O postulante a vice na chapa do PDT, Élcio Batista (PSB), já ocupou cargos na gestão pública. Ele saiu do comando da Casa Civil do Governo Camilo Santana (PT) mirando o pleito municipal. Élcio Batista foi lançado como pré-candidato pelo PSB, mas foi convidado para a chapa de Sarto Nogueira. Confira a entrevista.

Como avalia a atuação durante a campanha?

Procurei estar ao lado do Sarto discutindo a cidade e trazendo novos projetos e novas ideias, inovações que eu considero importantes para o momento que a gente está vivendo, com essa pandemia. Também participando das atividades quando o Sarto precisou estar afastado por conta da Covid-19. Mas, sobretudo, estar ao seu lado aliando toda a sua experiência no Parlamento com a minha experiência dentro da administração pública.

Caso seja eleito vice, como será a relação com o prefeito?

A minha relação com o prefeito será pautada na confiança e na liderança. Sempre respeitando o limite dos cargos e, ao mesmo tempo, apoiando as iniciativas que o Sarto vai liderar. Ele será o prefeito, ele tem a responsabilidade de conduzir a cidade pelos próximos quatro anos se vencer a eleição.
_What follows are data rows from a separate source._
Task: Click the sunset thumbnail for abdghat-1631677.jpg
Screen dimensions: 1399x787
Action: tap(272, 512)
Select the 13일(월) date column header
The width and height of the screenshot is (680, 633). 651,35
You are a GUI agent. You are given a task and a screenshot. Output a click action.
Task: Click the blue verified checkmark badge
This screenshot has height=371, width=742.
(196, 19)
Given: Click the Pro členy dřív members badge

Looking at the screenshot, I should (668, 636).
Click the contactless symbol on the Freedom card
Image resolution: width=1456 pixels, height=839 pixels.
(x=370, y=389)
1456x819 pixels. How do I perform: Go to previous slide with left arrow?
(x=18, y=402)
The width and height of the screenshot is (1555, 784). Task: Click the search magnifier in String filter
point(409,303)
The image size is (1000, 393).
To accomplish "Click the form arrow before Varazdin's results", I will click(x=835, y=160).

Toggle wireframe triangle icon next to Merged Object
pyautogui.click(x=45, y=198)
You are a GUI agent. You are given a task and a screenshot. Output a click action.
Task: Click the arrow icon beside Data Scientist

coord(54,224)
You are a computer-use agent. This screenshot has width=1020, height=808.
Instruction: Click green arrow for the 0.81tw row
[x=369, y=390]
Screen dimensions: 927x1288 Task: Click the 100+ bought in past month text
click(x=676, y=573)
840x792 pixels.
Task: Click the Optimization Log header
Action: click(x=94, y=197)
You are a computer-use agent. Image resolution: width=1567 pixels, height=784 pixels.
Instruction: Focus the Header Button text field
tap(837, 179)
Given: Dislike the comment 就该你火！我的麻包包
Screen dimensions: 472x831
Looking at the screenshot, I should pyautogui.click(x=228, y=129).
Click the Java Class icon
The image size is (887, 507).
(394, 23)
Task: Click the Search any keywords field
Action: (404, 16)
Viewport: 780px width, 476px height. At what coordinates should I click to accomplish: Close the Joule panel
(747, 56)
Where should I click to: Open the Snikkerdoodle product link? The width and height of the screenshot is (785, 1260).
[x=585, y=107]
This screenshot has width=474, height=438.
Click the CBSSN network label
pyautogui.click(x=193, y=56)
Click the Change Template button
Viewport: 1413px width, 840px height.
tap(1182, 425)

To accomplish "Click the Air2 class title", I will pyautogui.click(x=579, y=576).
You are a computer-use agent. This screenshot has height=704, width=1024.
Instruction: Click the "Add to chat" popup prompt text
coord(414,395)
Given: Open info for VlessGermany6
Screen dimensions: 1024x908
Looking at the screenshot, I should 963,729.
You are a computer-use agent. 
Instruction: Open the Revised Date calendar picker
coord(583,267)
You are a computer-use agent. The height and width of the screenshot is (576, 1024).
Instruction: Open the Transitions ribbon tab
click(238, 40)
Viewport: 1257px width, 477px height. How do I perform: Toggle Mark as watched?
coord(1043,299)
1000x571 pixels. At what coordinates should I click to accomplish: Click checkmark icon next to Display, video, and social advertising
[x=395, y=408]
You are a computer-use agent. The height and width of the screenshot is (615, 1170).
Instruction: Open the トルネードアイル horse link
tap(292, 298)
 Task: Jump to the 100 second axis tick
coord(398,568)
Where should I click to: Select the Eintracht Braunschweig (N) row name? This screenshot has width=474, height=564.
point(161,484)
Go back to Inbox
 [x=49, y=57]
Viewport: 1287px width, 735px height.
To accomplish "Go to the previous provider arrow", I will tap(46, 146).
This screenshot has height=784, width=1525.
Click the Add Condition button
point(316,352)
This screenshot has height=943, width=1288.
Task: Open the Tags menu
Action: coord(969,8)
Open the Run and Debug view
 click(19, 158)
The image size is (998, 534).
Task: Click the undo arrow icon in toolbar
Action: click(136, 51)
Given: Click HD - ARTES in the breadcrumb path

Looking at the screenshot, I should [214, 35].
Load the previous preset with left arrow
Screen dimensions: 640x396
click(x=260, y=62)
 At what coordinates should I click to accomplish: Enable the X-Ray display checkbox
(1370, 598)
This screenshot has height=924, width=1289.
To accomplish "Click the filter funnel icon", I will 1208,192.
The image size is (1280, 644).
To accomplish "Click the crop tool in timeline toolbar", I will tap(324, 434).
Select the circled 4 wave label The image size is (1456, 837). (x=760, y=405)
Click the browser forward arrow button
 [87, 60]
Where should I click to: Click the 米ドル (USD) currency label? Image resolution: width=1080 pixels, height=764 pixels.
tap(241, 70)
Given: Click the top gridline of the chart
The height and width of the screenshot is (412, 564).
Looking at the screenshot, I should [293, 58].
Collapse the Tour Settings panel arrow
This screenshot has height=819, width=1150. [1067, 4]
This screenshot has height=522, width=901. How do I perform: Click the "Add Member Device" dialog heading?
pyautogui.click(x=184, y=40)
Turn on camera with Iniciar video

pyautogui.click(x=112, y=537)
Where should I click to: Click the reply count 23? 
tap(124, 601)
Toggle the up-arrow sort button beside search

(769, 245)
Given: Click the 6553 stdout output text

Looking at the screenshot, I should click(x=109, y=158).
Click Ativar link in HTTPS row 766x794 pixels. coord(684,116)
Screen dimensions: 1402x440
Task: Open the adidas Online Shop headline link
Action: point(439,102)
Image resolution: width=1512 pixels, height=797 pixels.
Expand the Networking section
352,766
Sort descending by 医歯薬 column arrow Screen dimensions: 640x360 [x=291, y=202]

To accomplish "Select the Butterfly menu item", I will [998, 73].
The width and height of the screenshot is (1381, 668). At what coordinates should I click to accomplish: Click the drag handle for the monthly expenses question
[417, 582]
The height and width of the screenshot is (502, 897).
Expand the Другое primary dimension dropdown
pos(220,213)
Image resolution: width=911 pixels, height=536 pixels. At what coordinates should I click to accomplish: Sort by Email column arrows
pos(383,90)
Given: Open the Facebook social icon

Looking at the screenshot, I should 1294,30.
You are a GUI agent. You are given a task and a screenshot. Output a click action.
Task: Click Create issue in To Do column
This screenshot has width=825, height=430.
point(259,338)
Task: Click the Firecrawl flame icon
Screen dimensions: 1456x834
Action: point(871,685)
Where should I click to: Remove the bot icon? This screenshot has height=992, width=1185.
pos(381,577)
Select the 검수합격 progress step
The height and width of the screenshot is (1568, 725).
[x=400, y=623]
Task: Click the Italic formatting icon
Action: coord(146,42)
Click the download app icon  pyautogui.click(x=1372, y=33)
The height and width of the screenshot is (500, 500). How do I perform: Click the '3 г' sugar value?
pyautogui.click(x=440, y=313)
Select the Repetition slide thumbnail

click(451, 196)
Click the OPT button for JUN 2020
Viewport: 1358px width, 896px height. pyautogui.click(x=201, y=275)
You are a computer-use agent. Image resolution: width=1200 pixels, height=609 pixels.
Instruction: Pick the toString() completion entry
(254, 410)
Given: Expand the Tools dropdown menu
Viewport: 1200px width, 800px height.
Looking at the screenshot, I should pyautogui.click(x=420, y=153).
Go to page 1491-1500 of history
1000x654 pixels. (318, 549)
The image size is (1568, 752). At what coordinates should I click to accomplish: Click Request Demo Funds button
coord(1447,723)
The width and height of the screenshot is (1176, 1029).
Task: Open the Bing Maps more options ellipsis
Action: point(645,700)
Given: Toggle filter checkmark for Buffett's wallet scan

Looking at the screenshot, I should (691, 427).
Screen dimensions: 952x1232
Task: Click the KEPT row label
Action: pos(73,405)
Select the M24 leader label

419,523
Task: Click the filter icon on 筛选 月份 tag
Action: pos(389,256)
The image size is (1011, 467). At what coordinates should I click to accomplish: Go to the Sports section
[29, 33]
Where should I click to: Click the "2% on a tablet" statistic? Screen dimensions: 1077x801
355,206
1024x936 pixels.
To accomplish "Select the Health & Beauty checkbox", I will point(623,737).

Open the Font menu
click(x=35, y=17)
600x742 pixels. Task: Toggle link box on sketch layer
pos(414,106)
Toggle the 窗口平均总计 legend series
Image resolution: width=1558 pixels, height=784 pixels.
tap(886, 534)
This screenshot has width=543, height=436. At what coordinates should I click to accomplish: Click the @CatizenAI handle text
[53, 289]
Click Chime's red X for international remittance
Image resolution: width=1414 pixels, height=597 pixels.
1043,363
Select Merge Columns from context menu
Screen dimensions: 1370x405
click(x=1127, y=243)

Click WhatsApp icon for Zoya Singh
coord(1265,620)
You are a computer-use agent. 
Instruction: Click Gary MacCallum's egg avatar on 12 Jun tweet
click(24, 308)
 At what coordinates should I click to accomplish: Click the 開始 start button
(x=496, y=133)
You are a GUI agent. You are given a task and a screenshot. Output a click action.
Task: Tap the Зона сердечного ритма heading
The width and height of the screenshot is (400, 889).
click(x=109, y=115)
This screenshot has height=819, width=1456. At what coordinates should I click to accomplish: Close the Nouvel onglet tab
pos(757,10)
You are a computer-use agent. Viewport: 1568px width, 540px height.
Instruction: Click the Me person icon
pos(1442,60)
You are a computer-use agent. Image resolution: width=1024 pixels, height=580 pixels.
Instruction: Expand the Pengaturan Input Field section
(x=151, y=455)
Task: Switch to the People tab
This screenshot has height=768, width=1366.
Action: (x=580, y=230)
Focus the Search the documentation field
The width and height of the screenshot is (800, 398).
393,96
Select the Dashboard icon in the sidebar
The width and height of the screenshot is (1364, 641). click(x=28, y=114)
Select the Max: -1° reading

Como pretende atuar como vice-prefeito?

Eu vou procurar cumprir as missões que ele me pedir. Ele vai demandar projetos, programas ou iniciativas. Aquilo que ele me confiar, vou procurar fazer muito bem feito e, ao mesmo tempo, conquistar a confiança dele, dos secretários e da população.

Mais de 53% dos entrevistados na pesquisa Ibope não sabem quem são os candidatos a vice. Como fazer para ser mais reconhecido pela população?

O vice apoia o prefeito nas iniciativas. Normalmente, ele é alguém que fica em segundo plano, que atua para manter a estabilidade do processo de construção de políticas públicas. Esse trabalho às vezes não aparece, mas o importante é que a gente consiga trazer benefício para a população.